━━━━━ Daftar Catatan ━━━━━
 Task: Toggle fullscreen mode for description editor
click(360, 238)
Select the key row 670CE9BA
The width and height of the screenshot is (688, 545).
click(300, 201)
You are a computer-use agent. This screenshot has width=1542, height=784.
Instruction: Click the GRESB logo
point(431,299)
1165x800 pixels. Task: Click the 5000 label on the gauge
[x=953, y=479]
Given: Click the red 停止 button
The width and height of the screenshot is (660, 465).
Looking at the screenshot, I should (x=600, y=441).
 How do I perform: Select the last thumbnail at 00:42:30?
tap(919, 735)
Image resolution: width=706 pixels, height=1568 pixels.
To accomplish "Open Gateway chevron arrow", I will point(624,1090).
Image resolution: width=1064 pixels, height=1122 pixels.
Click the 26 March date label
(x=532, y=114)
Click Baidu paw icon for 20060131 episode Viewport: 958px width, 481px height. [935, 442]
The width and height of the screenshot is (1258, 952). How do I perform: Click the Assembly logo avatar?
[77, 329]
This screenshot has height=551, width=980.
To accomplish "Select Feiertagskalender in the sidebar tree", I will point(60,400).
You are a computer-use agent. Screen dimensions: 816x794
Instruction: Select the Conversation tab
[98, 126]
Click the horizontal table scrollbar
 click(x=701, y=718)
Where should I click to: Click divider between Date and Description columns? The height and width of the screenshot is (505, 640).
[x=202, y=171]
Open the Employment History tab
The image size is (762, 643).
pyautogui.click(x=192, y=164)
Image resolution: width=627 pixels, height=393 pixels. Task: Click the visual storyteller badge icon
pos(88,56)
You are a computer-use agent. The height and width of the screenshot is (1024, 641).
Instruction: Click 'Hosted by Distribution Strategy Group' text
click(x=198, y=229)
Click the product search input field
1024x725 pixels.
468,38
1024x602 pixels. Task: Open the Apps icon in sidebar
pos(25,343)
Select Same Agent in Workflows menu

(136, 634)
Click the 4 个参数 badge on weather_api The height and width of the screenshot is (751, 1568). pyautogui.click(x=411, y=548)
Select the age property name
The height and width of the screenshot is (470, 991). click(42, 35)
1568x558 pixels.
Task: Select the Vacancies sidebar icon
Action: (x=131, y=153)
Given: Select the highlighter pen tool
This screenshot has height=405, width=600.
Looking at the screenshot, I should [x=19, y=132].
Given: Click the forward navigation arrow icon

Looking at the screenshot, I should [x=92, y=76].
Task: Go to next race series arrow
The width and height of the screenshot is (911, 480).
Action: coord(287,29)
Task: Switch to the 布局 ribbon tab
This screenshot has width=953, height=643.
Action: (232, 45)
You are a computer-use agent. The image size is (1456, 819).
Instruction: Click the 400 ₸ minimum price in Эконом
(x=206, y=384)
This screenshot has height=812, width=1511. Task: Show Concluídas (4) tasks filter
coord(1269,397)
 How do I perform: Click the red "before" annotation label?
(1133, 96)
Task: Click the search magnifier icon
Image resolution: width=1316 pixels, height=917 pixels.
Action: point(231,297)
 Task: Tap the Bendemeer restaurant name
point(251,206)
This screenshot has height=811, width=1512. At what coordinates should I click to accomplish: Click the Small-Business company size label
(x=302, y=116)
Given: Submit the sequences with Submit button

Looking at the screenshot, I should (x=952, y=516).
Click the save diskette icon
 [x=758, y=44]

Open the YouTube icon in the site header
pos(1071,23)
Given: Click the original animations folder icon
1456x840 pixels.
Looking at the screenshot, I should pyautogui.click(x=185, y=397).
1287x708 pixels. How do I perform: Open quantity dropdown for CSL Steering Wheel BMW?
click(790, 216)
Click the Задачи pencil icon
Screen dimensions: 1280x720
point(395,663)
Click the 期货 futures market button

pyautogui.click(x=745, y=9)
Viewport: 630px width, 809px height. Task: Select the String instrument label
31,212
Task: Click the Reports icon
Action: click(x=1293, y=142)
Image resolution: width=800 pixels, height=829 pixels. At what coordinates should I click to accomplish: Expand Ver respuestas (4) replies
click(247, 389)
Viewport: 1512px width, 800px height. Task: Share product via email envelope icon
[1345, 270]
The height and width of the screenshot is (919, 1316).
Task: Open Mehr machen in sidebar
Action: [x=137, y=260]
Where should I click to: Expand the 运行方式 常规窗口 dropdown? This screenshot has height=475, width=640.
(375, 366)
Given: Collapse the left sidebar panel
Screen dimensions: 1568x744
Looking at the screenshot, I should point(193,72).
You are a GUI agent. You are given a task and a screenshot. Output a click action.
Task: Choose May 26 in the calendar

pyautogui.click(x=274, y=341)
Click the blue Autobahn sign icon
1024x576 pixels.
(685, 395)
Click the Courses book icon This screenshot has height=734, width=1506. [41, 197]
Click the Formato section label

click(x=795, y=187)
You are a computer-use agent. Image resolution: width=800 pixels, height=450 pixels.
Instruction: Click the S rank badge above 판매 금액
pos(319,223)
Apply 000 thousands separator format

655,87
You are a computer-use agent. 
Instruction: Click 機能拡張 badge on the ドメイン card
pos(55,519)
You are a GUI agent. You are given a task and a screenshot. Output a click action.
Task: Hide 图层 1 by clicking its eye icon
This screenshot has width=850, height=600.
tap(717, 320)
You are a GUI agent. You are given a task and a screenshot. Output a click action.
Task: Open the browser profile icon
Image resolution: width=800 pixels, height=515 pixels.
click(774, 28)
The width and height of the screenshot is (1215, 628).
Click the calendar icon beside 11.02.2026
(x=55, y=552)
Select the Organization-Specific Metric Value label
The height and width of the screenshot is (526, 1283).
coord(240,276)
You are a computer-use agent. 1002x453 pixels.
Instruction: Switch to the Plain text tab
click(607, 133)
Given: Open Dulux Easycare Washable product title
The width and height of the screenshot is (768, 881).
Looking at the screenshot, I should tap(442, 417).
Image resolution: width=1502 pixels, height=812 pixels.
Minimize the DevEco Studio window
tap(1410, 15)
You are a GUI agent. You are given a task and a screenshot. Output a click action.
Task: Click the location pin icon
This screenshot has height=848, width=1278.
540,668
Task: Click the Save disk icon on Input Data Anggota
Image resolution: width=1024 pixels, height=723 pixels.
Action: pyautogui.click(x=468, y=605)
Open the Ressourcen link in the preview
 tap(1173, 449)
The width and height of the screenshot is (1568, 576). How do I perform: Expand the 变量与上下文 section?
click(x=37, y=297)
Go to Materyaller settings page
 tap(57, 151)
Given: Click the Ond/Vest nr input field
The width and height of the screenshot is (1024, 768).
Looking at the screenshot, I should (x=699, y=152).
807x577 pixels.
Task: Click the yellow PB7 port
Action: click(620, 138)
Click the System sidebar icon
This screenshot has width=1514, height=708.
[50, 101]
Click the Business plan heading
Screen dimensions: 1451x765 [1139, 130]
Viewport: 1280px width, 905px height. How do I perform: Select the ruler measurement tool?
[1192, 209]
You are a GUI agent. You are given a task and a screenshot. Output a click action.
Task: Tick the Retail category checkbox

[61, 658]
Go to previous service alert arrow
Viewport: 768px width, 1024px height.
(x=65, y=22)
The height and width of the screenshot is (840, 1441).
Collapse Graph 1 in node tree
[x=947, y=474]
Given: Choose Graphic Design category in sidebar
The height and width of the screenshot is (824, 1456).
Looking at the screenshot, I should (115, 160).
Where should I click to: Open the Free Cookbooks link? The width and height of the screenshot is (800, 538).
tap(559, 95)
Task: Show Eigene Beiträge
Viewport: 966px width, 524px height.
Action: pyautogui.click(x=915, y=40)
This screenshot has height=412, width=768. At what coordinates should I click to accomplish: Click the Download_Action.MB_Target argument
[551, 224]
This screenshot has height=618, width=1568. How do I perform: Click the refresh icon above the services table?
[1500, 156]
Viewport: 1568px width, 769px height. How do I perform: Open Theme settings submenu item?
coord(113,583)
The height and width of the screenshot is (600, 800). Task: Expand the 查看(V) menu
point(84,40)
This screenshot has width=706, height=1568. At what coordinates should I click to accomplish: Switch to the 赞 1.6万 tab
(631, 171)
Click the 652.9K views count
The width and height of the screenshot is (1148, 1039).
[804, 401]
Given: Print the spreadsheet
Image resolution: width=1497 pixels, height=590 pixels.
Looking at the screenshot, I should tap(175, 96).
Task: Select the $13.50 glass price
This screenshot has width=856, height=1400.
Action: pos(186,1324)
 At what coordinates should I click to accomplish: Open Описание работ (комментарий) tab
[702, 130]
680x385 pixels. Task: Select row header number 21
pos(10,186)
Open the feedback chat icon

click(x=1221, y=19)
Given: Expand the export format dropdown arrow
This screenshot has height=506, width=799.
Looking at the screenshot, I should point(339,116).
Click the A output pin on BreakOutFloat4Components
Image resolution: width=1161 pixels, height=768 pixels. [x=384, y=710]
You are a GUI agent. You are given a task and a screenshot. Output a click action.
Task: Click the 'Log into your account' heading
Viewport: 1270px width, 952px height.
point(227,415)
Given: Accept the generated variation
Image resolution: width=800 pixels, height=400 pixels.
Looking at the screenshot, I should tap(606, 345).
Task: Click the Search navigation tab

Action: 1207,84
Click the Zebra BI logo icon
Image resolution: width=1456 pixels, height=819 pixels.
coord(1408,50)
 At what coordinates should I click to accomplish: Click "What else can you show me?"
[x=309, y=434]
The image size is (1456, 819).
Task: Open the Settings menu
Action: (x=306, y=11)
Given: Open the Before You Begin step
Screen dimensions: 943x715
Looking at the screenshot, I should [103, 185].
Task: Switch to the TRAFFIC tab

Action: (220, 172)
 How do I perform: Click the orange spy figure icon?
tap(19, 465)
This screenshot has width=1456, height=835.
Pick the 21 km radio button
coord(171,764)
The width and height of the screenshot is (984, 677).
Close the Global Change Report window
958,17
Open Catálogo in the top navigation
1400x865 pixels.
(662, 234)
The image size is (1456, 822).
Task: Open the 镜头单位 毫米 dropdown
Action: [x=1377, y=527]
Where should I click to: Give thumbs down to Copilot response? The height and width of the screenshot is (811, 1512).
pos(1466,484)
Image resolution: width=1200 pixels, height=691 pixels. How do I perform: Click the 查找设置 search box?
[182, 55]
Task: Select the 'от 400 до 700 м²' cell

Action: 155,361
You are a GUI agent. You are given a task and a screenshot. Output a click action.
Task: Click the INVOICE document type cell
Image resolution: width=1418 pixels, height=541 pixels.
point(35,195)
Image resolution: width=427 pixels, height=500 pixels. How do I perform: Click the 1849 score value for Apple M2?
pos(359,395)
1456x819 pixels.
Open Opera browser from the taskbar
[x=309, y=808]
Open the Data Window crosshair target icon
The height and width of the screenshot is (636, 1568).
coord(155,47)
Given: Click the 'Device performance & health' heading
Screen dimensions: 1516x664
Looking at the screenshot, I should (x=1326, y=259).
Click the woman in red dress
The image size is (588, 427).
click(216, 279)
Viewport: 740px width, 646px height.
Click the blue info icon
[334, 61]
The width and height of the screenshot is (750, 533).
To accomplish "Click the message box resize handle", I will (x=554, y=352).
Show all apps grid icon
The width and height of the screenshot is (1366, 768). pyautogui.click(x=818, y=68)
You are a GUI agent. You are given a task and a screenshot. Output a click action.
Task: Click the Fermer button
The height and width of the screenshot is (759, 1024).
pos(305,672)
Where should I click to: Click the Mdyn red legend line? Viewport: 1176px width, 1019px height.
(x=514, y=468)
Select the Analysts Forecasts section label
━━━━━
● **Instruksi Tertulis**:
Tulis ulang baris-baris catatan mulai dari baris yang memuat "At what coordinates should I click to accomplish: Open" sampai dengan baris yang memuat "Action: (220, 172)". Substitusikan "heading" dengan "title" dan biarkan bagian lainnya tidak berubah.

● **Penyelesaian Masalah**:
 At what coordinates should I click to accomplish: Open Описание работ (комментарий) tab
[702, 130]
680x385 pixels. Task: Select row header number 21
pos(10,186)
Open the feedback chat icon

click(x=1221, y=19)
Given: Expand the export format dropdown arrow
This screenshot has height=506, width=799.
Looking at the screenshot, I should point(339,116).
Click the A output pin on BreakOutFloat4Components
Image resolution: width=1161 pixels, height=768 pixels. [x=384, y=710]
You are a GUI agent. You are given a task and a screenshot. Output a click action.
Task: Click the 'Log into your account' title
Viewport: 1270px width, 952px height.
point(227,415)
Given: Accept the generated variation
Image resolution: width=800 pixels, height=400 pixels.
Looking at the screenshot, I should tap(606, 345).
Task: Click the Search navigation tab

Action: 1207,84
Click the Zebra BI logo icon
Image resolution: width=1456 pixels, height=819 pixels.
coord(1408,50)
 At what coordinates should I click to accomplish: Click "What else can you show me?"
[x=309, y=434]
The image size is (1456, 819).
Task: Open the Settings menu
Action: (x=306, y=11)
Given: Open the Before You Begin step
Screen dimensions: 943x715
Looking at the screenshot, I should [103, 185].
Task: Switch to the TRAFFIC tab

Action: (220, 172)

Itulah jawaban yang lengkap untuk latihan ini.